[To do]
In the listing below, find every line containing "will" and copy it out.

[Dataset excerpts]
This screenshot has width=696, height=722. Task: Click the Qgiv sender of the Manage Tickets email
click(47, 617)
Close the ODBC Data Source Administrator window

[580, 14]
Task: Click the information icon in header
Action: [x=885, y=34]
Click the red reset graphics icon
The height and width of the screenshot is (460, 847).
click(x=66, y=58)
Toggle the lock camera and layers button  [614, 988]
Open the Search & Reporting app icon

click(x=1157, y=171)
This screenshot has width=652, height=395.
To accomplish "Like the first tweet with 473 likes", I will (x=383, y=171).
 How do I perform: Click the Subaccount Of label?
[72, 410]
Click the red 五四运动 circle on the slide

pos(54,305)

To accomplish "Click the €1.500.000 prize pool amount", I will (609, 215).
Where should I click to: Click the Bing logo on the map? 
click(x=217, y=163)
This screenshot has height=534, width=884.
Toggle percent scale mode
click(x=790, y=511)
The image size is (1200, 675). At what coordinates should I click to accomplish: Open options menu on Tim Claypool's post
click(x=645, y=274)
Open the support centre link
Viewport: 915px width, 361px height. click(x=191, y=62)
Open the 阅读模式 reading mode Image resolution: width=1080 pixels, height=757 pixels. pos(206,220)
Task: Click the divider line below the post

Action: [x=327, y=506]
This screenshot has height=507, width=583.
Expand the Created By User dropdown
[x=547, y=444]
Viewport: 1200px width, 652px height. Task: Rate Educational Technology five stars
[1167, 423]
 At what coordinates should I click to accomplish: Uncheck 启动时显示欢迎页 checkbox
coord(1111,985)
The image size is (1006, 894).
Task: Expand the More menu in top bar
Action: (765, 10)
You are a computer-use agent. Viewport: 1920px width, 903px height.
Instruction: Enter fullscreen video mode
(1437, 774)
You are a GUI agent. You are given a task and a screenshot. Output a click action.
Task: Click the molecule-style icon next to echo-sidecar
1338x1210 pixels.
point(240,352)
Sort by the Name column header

[Reply to the exercise]
To accomplish "Like the first tweet with 473 likes", I will (x=383, y=171).
To accomplish "Click the €1.500.000 prize pool amount", I will (609, 215).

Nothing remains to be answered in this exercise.